▶ _Selected text_:
— START —

TeddyG Wed, 04/12/2006 - 15:52

If your speakers are "bad" then upgrade, but...

Room treatment is the only acceptable answer for bass problems - sorry - and it's not cheap or easy - generally professional assistance is needed for good results, and that assumes the room is, basically, OK, in the first place - and yours is likely not... Just buying lots of bass traps is not going to work well, either...(Which you say you can't do anyway!). Control rooms that "handle" bass well, are designed to do so. Larger speakers will just give you more bass, which will only emphasize the bass problems of your untreated room.

Beyerdynamic, is now offering a set of headphones that they say are an acceptable substitute for a good room and speakers, though even they say "...if otherwise a good room is unavailable..." - see their web site. Most of us would have to try them to believe it? However, we do what we must...

For now, upgrade your speakers if you like, but whatever speakers you have you will just have to learn to use them - what works and how it has to sound in your space, to translate well to other spaces... Even the big guys do this, to some degree, no matter how good their rooms.....

Also - listen to your mixes at low to v-e-r-y low levels(I sometimes put my headphones on the table and listen to them that way) listening for "the mix" not the content - listening for "heavy" bass, or "loss of a vocal track" or whatever. A tiny little set of speakers from Radio Shack could do the same job - or just turn your speakers down... High volume levels only bring out the worst of your room, are hard on your ears(Take it from one who knows) and make mixing more difficult...... You should "crank it up" sometimes, but not all the time, or even much of the time......

Far as room treatment goes. For way below the price of new speakers, you could go to the "used" office supply place and get portable office cubicle walls, which you could place in your space to help - with no "long-term" effects to the room(No nails in the walls - no hollering from Mom?)...

TG

David French Wed, 04/12/2006 - 16:07

Room treatment is the only acceptable answer for bass problems - sorry - and it's not cheap or easy - generally professional assistance is needed for good results, and that assumes the room is, basically, OK, in the first place - and yours is likely not... Just buying lots of bass traps is not going to work well, either...(Which you say you can't do anyway!). Control rooms that "handle" bass well, are designed to do so.

— END —

▶ _Dataset extract_:
— START —

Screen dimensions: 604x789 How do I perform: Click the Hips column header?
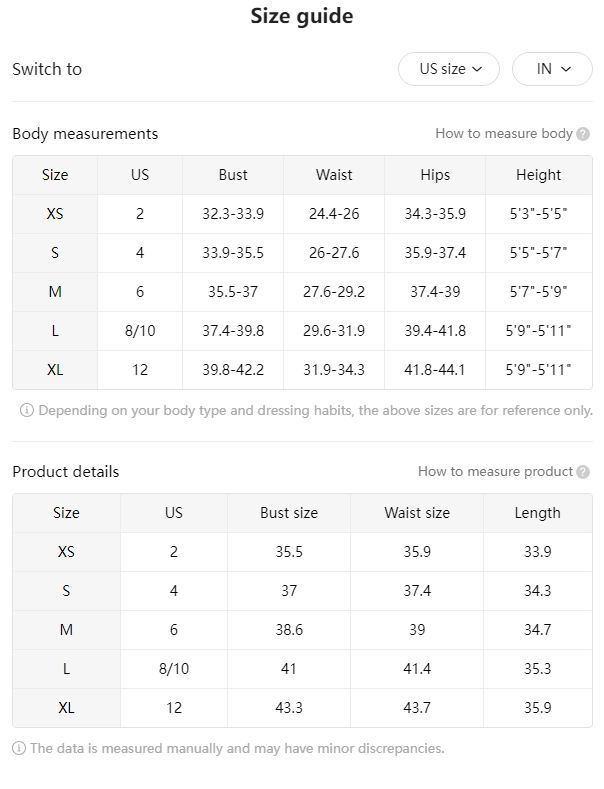(435, 175)
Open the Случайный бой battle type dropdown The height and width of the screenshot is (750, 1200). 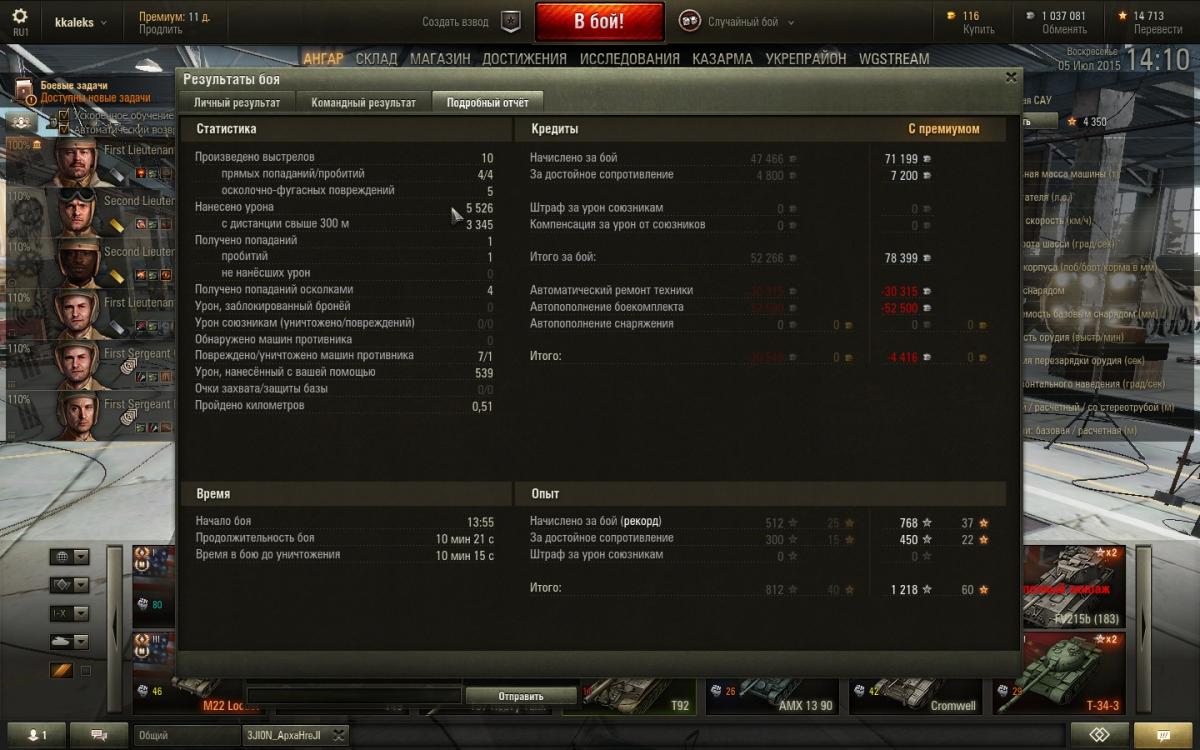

— END —

▶ _Set of tasks_:
**a.** Copy the stretch of the room-treatment thread from "If your speakers" through "what we must..." word for word.
**b.** Pick up the room-treatment thread after its last sentence and continue writing it.
The listing comes from a separate source.

▶ _Results in order_:
**a.**
If your speakers are "bad" then upgrade, but...

Room treatment is the only acceptable answer for bass problems - sorry - and it's not cheap or easy - generally professional assistance is needed for good results, and that assumes the room is, basically, OK, in the first place - and yours is likely not... Just buying lots of bass traps is not going to work well, either...(Which you say you can't do anyway!). Control rooms that "handle" bass well, are designed to do so. Larger speakers will just give you more bass, which will only emphasize the bass problems of your untreated room.

Beyerdynamic, is now offering a set of headphones that they say are an acceptable substitute for a good room and speakers, though even they say "...if otherwise a good room is unavailable..." - see their web site. Most of us would have to try them to believe it? However, we do what we must...

**b.**
I respectfully disagree with everything I have placed in bold.

You can build basic DIY treatment that will go a long way toward clearing up your bass problems for under $300. You would be amazed at how simple this can be... no professional help needed. Just the simple act of placing 4" thick rigid fiberglass panels across all wall-meets-wall corners, from floor to ceiling, can put a huge dent in the problem. Also, you can treat any space, no matter how small or how bad the dimensions are. No, you will not make a killer room out of an 8'x8'x8' cube, but you'd be surprised how good you can make an average bedroom sound with the proper acosutic treatment.

I agree that new speakers are not the answer. Get some acoustic treatment build or purchased, spend less money, adn get a lot more returns. If this is something you are in interested in pursuing, I would be happy to personally guide you though the process..

TeddyG Thu, 04/13/2006 - 11:25

David, where did the word "disagree" come from? You have agreed with everything I said, as well as providing your own version of 'cheap can be better than nothing' solutions("Good results", are, of course, in the ears of the behearer...).

To say we can't make killer rooms with such sparse technics is certainly true, but, we do what we must...

Again, bigger speakers are not the answer to an, already, bass-heavy room... I also question whether "low cost treatment packages"(If you speak of the $99 box of foam and a tube of glue?) from Aurelex, will resolve, to almost any degree, the "bass problem"? If so, some dear friends have wasted an obscene amount of money on their studio designs and construction... I will certainly have to visit the latest edition of the Aurelex catalog... I do believe that they at one time(?) made a "portable" setup that looked, strangely, like "office cubicles", though? Might help - though was not, as I remember, "cheap"("Cheap" is, of course, also relative...).

TG

anonymous Thu, 04/13/2006 - 20:48

I can vouch for the Beyer headphones, they are friggin' amazing...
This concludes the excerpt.